## Task details
Print nothing except the line holding "Check the User_1 checkbox" and the lines that come after it in the material below, and leave the pictures out.

## Recorded information
= = = = = = =

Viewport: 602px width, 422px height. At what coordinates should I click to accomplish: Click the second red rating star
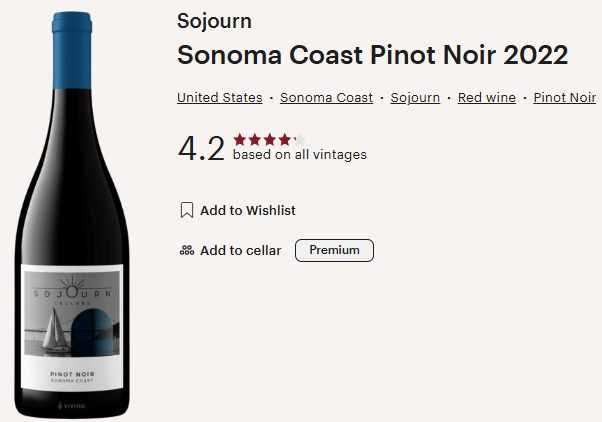255,139
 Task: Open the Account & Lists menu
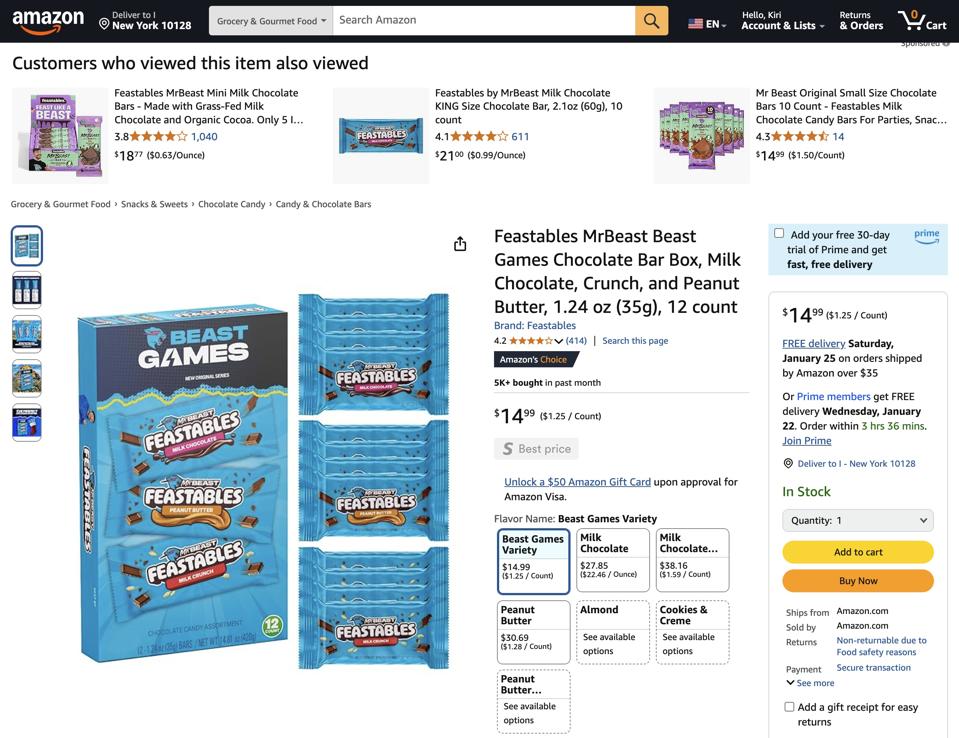pyautogui.click(x=783, y=20)
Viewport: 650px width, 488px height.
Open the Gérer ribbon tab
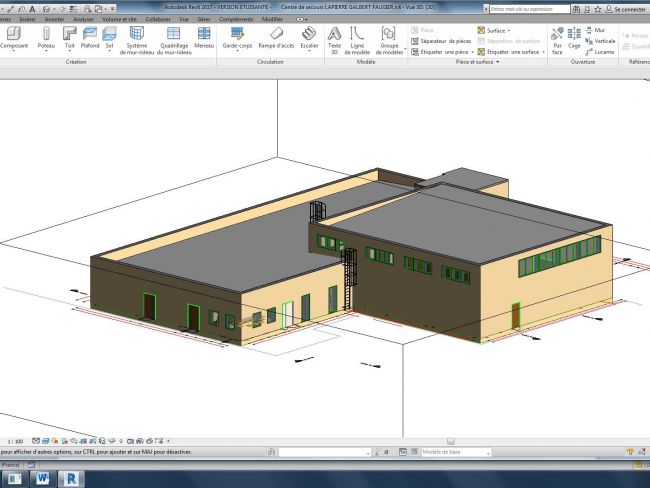203,19
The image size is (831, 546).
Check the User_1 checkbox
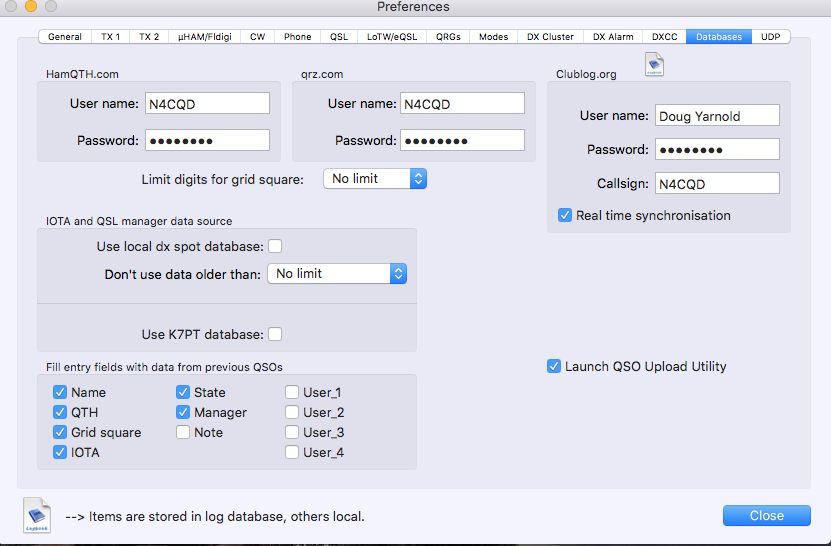pos(292,393)
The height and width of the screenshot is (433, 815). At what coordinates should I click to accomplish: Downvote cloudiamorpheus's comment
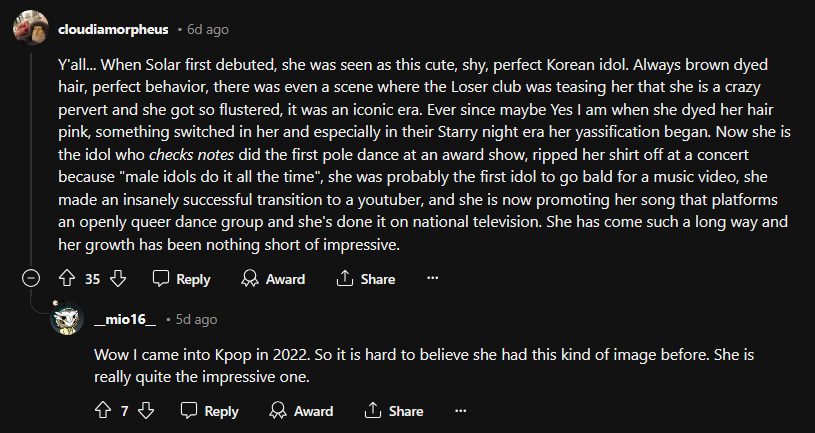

= = = = = = =

## Answer area
Check the User_1 checkbox
pos(292,393)
The height and width of the screenshot is (433, 815). At what coordinates should I click to accomplish: Downvote cloudiamorpheus's comment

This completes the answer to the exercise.